**Raw data:**
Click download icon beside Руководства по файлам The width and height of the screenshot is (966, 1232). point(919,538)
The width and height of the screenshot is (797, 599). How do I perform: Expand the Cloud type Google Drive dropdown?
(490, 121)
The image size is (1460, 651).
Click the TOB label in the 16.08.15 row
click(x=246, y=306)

* * *

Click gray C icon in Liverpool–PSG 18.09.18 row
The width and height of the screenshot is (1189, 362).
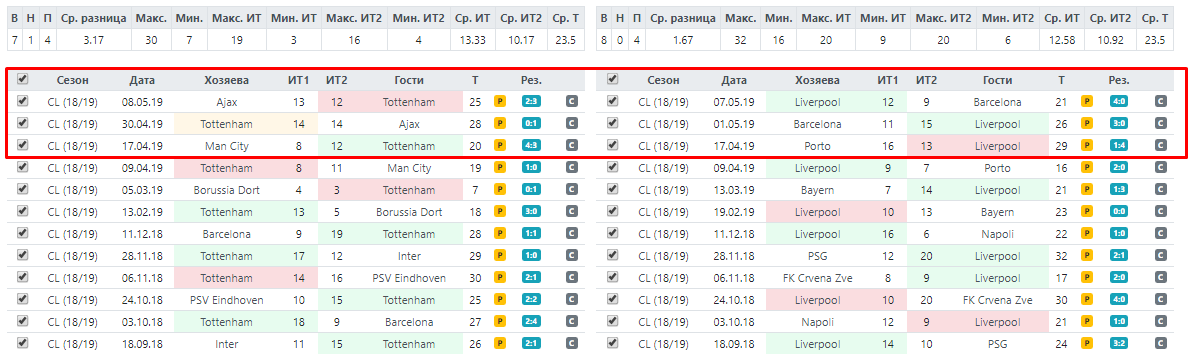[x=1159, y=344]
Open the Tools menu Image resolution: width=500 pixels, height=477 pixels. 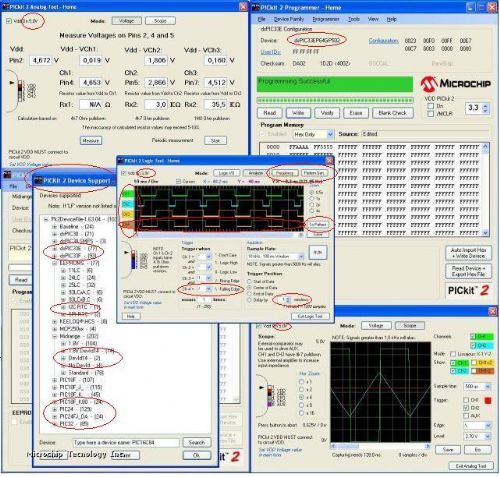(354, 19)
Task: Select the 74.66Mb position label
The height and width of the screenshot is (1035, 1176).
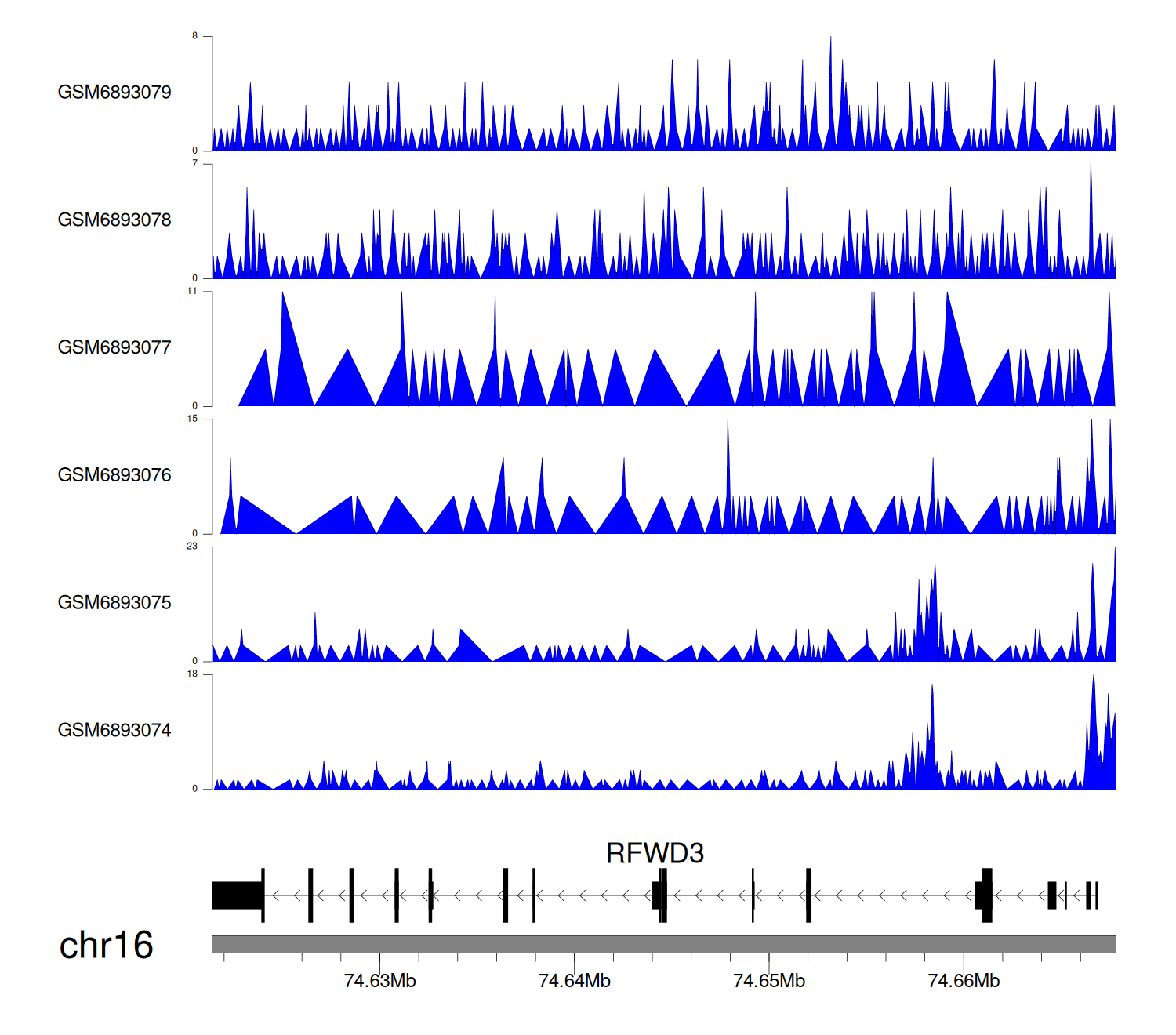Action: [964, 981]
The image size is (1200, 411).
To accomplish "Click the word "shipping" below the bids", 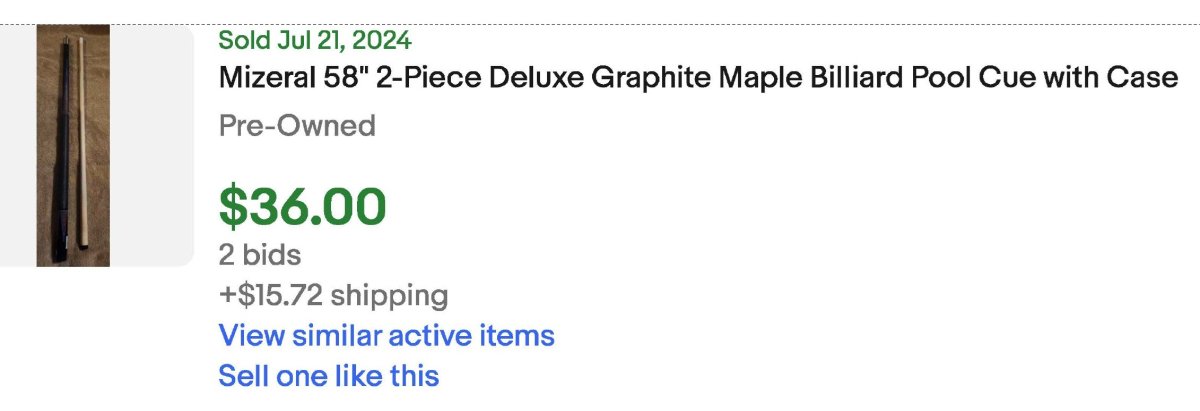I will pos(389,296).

--

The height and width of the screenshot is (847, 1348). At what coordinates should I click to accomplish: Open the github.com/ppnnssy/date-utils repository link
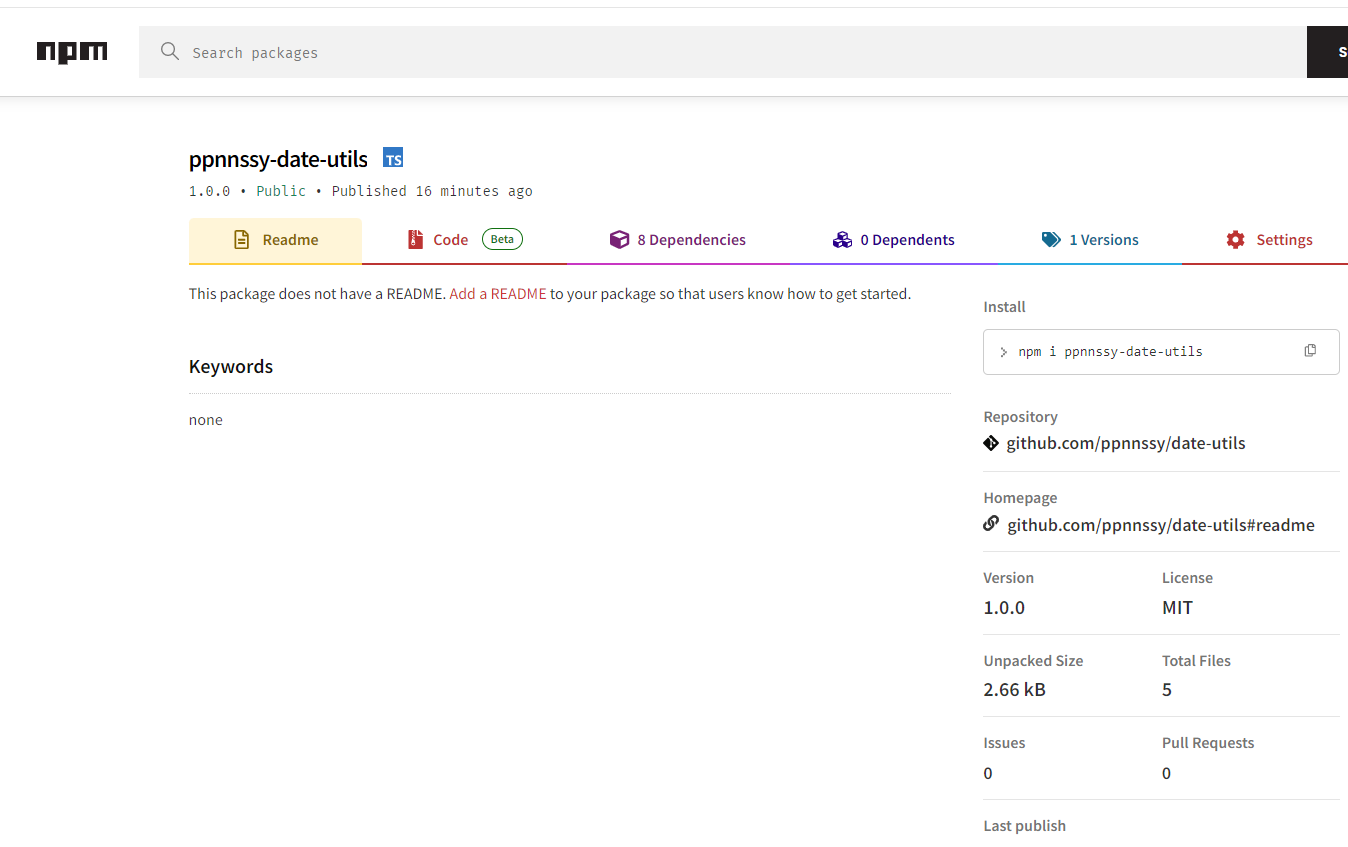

**Prompt:**
Could you return the lines in the entries above that contain "size"?

**Task answer:**
The image size is (1460, 651).
The image size is (1200, 411).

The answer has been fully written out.